Climate Change Could Mean Extinction for These Pollinators by 2050

The common cabbage white is one of six butterfly species predicted to die out in the U.K. within the century.

(Photo: ullstein bild/Getty Images)

Aug 10, 2015· 2 MIN READ
Ali Swenson is an editorial intern at TakePart. She is editor-in-chief of Loyola Marymount University’s news outlet, the Los Angeles Loyolan, and has worked in nonprofit media.

As extreme droughts increase in Europe because of global warming, scientists predict that important pollinators in Britain won’t be able to stand the heat.

Six drought-sensitive butterfly species in the U.K. face extinction by 2050 if greenhouse gas emissions continue, according to a study published Monday in the journal Nature Climate Change.

The six butterfly species found to be most sensitive to dry spells and extreme weather—effects scientists expect to worsen with climate change—were the large skipper, the speckled wood, the green-veined white, the cabbage white, the ringlet, and the carbon white.

Small and unassuming, butterflies may not seem influential in the environment, but because they pollinate plants and crops, they can be vital to the global ecosystem.

The study’s researchers, from the University of Reading and other universities and conservation groups across Britain, used data from a 1995 drought alongside drought projections for the future to predict that under business-as-usual global warming, widespread die-out is expected for these six species by midcentury.

Across the world from the British study, a humid 4,000-square-foot chamber at the Pacific Science Center in Seattle is home to hundreds of butterflies and colorful plant species that might be vulnerable to drought and habitat loss elsewhere.

Sarah Moore, life sciences manager at the center, oversees the exhibit, which is called the Tropical Butterfly House. Butterflies often have exclusive relationships with specific plants, according to Moore, meaning some plant species rely on them for survival.

A large skipper butterfly. (Photo: Tom Bech/Flickr)

Another reason for concern about a die-off is that these flying insects were fated to die differently.

“In an ecosystem...they’re a food source for a lot of other animals. If they were gone, whatever else is preying on them would take a hit,” Moore told TakePart in a phone interview.

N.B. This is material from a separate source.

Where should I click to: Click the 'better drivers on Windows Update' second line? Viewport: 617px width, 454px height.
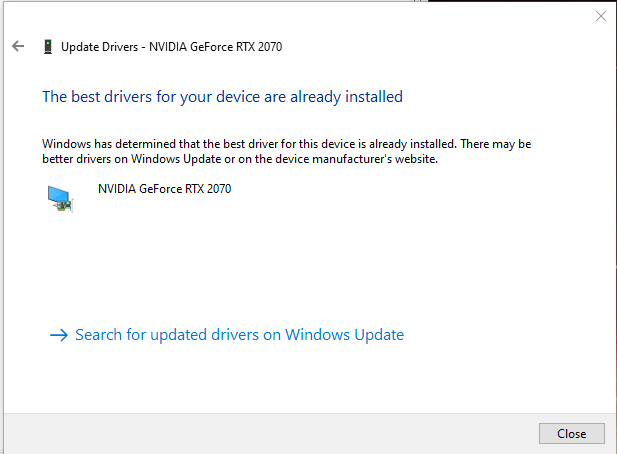click(x=240, y=159)
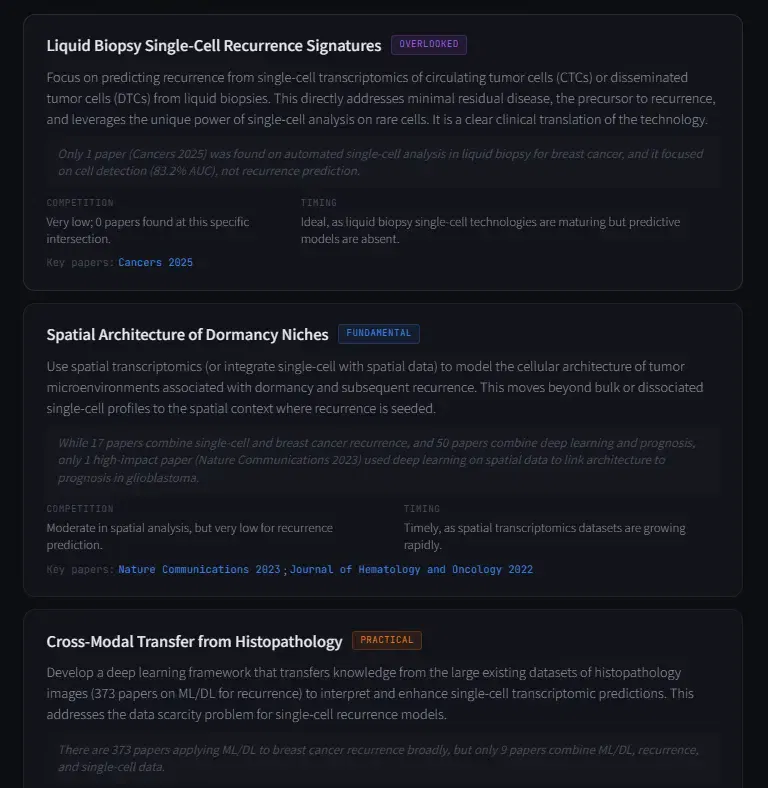Click the FUNDAMENTAL tag badge
The image size is (768, 788).
(x=378, y=334)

The British study’s implications go beyond the plight of one species, said Moore, agreeing with the paper’s authors. Because of their habitat needs and visibility, butterflies are often the first indicators for the struggles of other species. They act as a warning that habitats are in danger.

“They’re observable. There could be other insects suffering the same way, but butterflies are pretty easy to find and count and keep track of,” said Moore. “I think for that reason alone they’re a good canary in a coal mine. They’ve been used that way already for pesticide use.”

Pesticides like Monsanto’s Roundup have historically decimated monarch butterfly populations by eliminating from fields the only plant they use for egg laying—milkweed.

Tom Oliver, one of the study’s authors and a researcher with the NERC Centre for Ecology and Hydrology, hopes the paper will help make the case for stronger restrictions on carbon emissions at an international meeting discussing climate change in Paris in December.

Moore sees the butterfly decline as just one of many consequences of climate change that we’ll see in the coming years.

“Climate change is going to change the relationship between things that coevolved,” she said. “It’s going to cause a whole lot of domino effects.”

Butterfly populations in the U.K. have been declining for years. According to a 2011 report by British charity Butterfly Conservation, 72 percent of butterfly species in the U.K. declined in number between 1995 and 2010.

On a global level, the monarch species is particularly vulnerable, having lost about 90 percent of its population in the last two decades.